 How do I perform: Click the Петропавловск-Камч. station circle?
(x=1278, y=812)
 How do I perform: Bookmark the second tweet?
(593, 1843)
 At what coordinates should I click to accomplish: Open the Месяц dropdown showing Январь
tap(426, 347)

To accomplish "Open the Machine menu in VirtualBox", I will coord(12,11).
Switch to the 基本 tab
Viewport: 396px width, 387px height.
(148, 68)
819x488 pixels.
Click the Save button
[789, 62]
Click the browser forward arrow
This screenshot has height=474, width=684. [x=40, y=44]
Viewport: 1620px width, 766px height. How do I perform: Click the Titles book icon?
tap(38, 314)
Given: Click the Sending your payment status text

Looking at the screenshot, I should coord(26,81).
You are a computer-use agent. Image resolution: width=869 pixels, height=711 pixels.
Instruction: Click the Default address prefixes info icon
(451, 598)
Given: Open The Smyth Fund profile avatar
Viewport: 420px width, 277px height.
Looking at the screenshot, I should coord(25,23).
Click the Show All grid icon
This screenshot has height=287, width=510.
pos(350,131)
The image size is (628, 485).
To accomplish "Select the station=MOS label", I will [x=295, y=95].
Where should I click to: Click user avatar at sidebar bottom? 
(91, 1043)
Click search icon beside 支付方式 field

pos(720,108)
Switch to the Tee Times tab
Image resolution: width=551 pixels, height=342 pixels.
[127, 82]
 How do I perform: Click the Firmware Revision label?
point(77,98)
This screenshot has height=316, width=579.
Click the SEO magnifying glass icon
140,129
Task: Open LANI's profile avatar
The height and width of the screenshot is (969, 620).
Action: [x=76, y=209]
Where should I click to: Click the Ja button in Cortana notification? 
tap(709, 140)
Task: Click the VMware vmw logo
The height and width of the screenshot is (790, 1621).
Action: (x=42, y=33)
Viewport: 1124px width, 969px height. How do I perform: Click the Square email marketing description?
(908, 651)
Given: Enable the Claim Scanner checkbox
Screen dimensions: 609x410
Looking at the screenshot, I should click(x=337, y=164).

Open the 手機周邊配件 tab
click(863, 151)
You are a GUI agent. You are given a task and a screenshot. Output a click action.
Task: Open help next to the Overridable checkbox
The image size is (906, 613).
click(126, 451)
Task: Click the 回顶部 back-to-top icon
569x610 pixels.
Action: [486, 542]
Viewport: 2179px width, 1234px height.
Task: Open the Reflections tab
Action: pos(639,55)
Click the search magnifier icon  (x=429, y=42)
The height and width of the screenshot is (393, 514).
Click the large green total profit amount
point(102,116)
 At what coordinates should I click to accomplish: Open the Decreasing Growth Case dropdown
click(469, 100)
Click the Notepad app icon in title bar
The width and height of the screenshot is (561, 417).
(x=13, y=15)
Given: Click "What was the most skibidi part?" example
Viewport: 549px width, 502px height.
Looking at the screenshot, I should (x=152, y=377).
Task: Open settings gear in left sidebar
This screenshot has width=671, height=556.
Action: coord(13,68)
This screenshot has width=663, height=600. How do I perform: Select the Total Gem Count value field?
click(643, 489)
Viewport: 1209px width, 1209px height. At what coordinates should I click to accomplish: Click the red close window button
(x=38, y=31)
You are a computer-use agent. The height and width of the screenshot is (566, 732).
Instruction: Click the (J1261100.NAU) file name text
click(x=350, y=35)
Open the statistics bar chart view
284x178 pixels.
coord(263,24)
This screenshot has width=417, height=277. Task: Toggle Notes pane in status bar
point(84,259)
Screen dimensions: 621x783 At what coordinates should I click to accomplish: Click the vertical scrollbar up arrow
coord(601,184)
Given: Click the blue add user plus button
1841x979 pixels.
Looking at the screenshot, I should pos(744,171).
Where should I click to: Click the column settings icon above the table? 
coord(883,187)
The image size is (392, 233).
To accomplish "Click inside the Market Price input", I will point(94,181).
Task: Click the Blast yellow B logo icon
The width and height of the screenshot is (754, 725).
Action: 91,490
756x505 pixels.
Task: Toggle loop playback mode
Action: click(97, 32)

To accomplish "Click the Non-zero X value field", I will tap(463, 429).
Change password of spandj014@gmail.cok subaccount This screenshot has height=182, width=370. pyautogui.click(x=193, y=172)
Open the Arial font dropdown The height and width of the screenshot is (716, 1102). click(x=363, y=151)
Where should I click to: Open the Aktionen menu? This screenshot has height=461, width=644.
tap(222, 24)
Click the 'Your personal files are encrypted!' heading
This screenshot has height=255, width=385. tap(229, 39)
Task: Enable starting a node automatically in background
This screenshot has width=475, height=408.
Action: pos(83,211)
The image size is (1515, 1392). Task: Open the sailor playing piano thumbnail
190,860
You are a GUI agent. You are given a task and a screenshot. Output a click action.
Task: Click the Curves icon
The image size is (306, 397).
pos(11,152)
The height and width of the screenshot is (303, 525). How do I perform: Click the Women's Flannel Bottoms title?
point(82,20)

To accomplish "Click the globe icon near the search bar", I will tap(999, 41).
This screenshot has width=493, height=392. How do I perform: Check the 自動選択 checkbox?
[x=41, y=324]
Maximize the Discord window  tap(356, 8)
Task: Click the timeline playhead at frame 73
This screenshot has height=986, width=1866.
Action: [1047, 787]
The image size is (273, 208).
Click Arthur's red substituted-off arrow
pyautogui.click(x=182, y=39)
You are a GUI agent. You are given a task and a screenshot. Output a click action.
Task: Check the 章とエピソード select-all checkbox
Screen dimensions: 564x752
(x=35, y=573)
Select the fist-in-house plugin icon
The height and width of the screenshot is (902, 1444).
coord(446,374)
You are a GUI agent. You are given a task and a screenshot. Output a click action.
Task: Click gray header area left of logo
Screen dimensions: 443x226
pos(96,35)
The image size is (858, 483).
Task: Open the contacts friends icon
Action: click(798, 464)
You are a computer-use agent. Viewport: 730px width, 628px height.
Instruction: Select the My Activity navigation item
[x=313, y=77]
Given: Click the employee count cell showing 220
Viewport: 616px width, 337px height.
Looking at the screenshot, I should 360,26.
++++++++
Cosa fare:
Riproduci una per una tutte le registrazioni qui sopra, senza modificare alcuna riga.

Risposta scritta:
 How do I perform: Click the Петропавловск-Камч. station circle?
(x=1278, y=812)
 How do I perform: Bookmark the second tweet?
(593, 1843)
 At what coordinates should I click to accomplish: Open the Месяц dropdown showing Январь
tap(426, 347)

To accomplish "Open the Machine menu in VirtualBox", I will coord(12,11).
Switch to the 基本 tab
Viewport: 396px width, 387px height.
(148, 68)
819x488 pixels.
Click the Save button
[789, 62]
Click the browser forward arrow
This screenshot has height=474, width=684. [x=40, y=44]
Viewport: 1620px width, 766px height. How do I perform: Click the Titles book icon?
tap(38, 314)
Given: Click the Sending your payment status text

Looking at the screenshot, I should coord(26,81).
You are a computer-use agent. Image resolution: width=869 pixels, height=711 pixels.
Instruction: Click the Default address prefixes info icon
(451, 598)
Given: Open The Smyth Fund profile avatar
Viewport: 420px width, 277px height.
Looking at the screenshot, I should coord(25,23).
Click the Show All grid icon
This screenshot has height=287, width=510.
pos(350,131)
The image size is (628, 485).
To accomplish "Select the station=MOS label", I will [x=295, y=95].
Where should I click to: Click user avatar at sidebar bottom? 
(91, 1043)
Click search icon beside 支付方式 field

pos(720,108)
Switch to the Tee Times tab
Image resolution: width=551 pixels, height=342 pixels.
[127, 82]
 How do I perform: Click the Firmware Revision label?
point(77,98)
This screenshot has height=316, width=579.
Click the SEO magnifying glass icon
140,129
Task: Open LANI's profile avatar
The height and width of the screenshot is (969, 620).
Action: [x=76, y=209]
Where should I click to: Click the Ja button in Cortana notification? 
tap(709, 140)
Task: Click the VMware vmw logo
The height and width of the screenshot is (790, 1621).
Action: (x=42, y=33)
Viewport: 1124px width, 969px height. How do I perform: Click the Square email marketing description?
(908, 651)
Given: Enable the Claim Scanner checkbox
Screen dimensions: 609x410
Looking at the screenshot, I should click(x=337, y=164).

Open the 手機周邊配件 tab
click(863, 151)
You are a GUI agent. You are given a task and a screenshot. Output a click action.
Task: Open help next to the Overridable checkbox
The image size is (906, 613).
click(126, 451)
Task: Click the 回顶部 back-to-top icon
569x610 pixels.
Action: [486, 542]
Viewport: 2179px width, 1234px height.
Task: Open the Reflections tab
Action: pos(639,55)
Click the search magnifier icon  (x=429, y=42)
The height and width of the screenshot is (393, 514).
Click the large green total profit amount
point(102,116)
 At what coordinates should I click to accomplish: Open the Decreasing Growth Case dropdown
click(469, 100)
Click the Notepad app icon in title bar
The width and height of the screenshot is (561, 417).
(x=13, y=15)
Given: Click "What was the most skibidi part?" example
Viewport: 549px width, 502px height.
Looking at the screenshot, I should (x=152, y=377).
Task: Open settings gear in left sidebar
This screenshot has width=671, height=556.
Action: coord(13,68)
This screenshot has width=663, height=600. How do I perform: Select the Total Gem Count value field?
click(643, 489)
Viewport: 1209px width, 1209px height. At what coordinates should I click to accomplish: Click the red close window button
(x=38, y=31)
You are a computer-use agent. The height and width of the screenshot is (566, 732).
Instruction: Click the (J1261100.NAU) file name text
click(x=350, y=35)
Open the statistics bar chart view
284x178 pixels.
coord(263,24)
This screenshot has width=417, height=277. Task: Toggle Notes pane in status bar
point(84,259)
Screen dimensions: 621x783 At what coordinates should I click to accomplish: Click the vertical scrollbar up arrow
coord(601,184)
Given: Click the blue add user plus button
1841x979 pixels.
Looking at the screenshot, I should pos(744,171).
Where should I click to: Click the column settings icon above the table? 
coord(883,187)
The image size is (392, 233).
To accomplish "Click inside the Market Price input", I will point(94,181).
Task: Click the Blast yellow B logo icon
The width and height of the screenshot is (754, 725).
Action: 91,490
756x505 pixels.
Task: Toggle loop playback mode
Action: click(97, 32)

To accomplish "Click the Non-zero X value field", I will tap(463, 429).
Change password of spandj014@gmail.cok subaccount This screenshot has height=182, width=370. pyautogui.click(x=193, y=172)
Open the Arial font dropdown The height and width of the screenshot is (716, 1102). click(x=363, y=151)
Where should I click to: Open the Aktionen menu? This screenshot has height=461, width=644.
tap(222, 24)
Click the 'Your personal files are encrypted!' heading
This screenshot has height=255, width=385. tap(229, 39)
Task: Enable starting a node automatically in background
This screenshot has width=475, height=408.
Action: pos(83,211)
The image size is (1515, 1392). Task: Open the sailor playing piano thumbnail
190,860
You are a GUI agent. You are given a task and a screenshot. Output a click action.
Task: Click the Curves icon
The image size is (306, 397).
pos(11,152)
The height and width of the screenshot is (303, 525). How do I perform: Click the Women's Flannel Bottoms title?
point(82,20)

To accomplish "Click the globe icon near the search bar", I will tap(999, 41).
This screenshot has width=493, height=392. How do I perform: Check the 自動選択 checkbox?
[x=41, y=324]
Maximize the Discord window  tap(356, 8)
Task: Click the timeline playhead at frame 73
This screenshot has height=986, width=1866.
Action: [1047, 787]
The image size is (273, 208).
Click Arthur's red substituted-off arrow
pyautogui.click(x=182, y=39)
You are a GUI agent. You are given a task and a screenshot. Output a click action.
Task: Check the 章とエピソード select-all checkbox
Screen dimensions: 564x752
(x=35, y=573)
Select the fist-in-house plugin icon
The height and width of the screenshot is (902, 1444).
coord(446,374)
You are a GUI agent. You are given a task and a screenshot. Output a click action.
Task: Click gray header area left of logo
Screen dimensions: 443x226
pos(96,35)
The image size is (858, 483).
Task: Open the contacts friends icon
Action: click(798, 464)
You are a computer-use agent. Viewport: 730px width, 628px height.
Instruction: Select the My Activity navigation item
[x=313, y=77]
Given: Click the employee count cell showing 220
Viewport: 616px width, 337px height.
Looking at the screenshot, I should 360,26.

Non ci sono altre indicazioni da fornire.